Les conseillers fédéraux sont à la fois, chef d'Etat et de département. En réalité, les CF font face à une surcharge chronique. Ils ont beaucoup de mal à assumer la charge à la fois au sein du département et leur mandat en tant que membre du collège. La ou ce cumul devrait renforcer la force du CF, le CF est affaiblit. Il y a donc, un transfert du pouvoir, diffusion du pouvoir de l'administration fédérale.

Les 7 CF, cumulent l'ensemble des départements ou dans un autre pays, il y a une 15 aine de ministres par département. C'est des superministres. Comment la Suisse participerait au conseil des ministres? alors qu'un CF est ministres de plusieurs département.

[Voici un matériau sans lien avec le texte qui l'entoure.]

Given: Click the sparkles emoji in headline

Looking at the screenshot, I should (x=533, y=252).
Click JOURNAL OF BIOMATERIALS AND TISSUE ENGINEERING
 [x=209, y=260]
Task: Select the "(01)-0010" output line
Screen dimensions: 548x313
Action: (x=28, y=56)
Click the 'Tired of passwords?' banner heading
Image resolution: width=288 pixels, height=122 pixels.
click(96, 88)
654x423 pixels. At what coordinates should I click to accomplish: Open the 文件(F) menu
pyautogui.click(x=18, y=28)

Caractéristiques et historique de concordance

Caractéristiques

C'est une spécificité du système de gouvernement en Suisse. Cette concordance consiste à intégrer plusieurs partie au gouvernement. La concordance répond à deux règles, logiques: une règle arithmétique et politique.

En vertu de la règle arithmétique: un parti est représenté d'une manière plus ou moins proportionnelle à sa force parlementaire.

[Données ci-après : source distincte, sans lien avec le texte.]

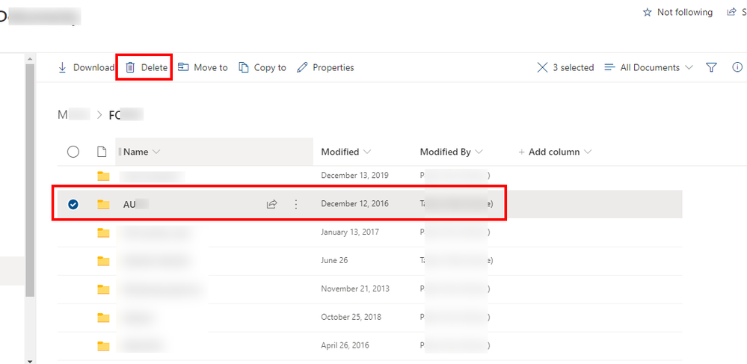Share the AU folder
Image resolution: width=747 pixels, height=364 pixels.
click(x=272, y=204)
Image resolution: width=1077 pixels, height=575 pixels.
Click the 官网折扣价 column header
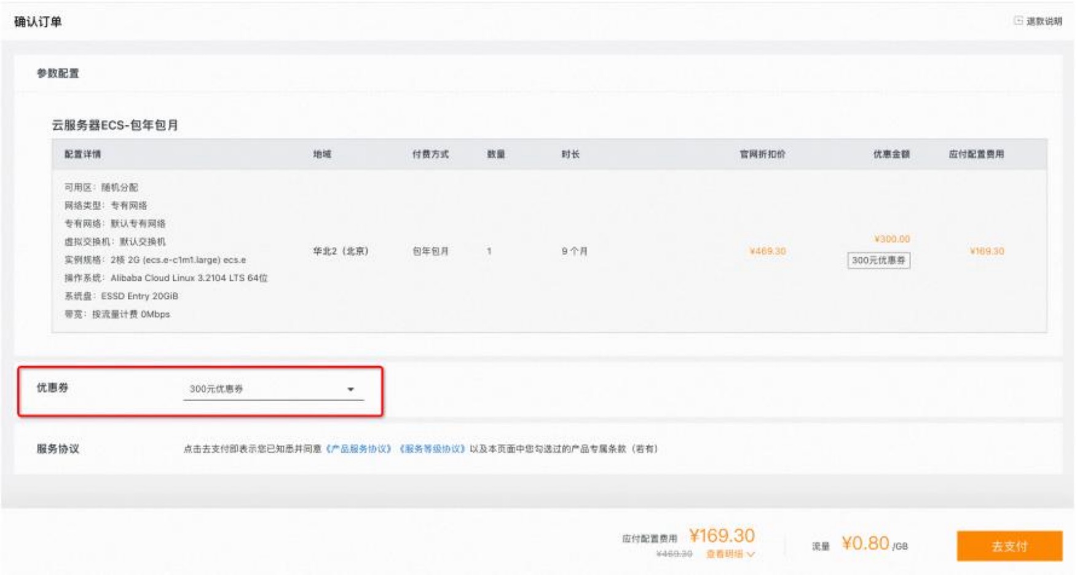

En vertu de la règle politique: c'est un principe de conduite et de fonctionnement dans le système démocratique. Une démocratie de concordance, est un système ou l'on chercher à remplacer la décision majoritaire, par la recherche de consensus. On cherche à intégrer l'opposition, plutôt que de pratiquer une politique de gouvernement vs opposition. On cherche à négocier, plutôt que de rentrer dans un combat. On essai en gros, de satisfaire le plus grand nombre.

Concordance arithmétique

Cette proportionnalité n'a pas toujours été assurée. C'est essentiellement pendant la formule magique (1959-2003), ou l'on s'est rapporché le plus prêt de la règle proportionnel.

Le PS, plus grand parti depuis les années 1930, a eu son premier siège en 1943 au CF, et un deuxième siège en 1959. On a donc mit du temps à trouver une représentation proportionnelle.

Aujourd'hui, on ne respecte plus vraiment le principe de proportionnalité (UDC, devrait avoir 2 voir 3 sièges, alors qu'il n'en a qu'un).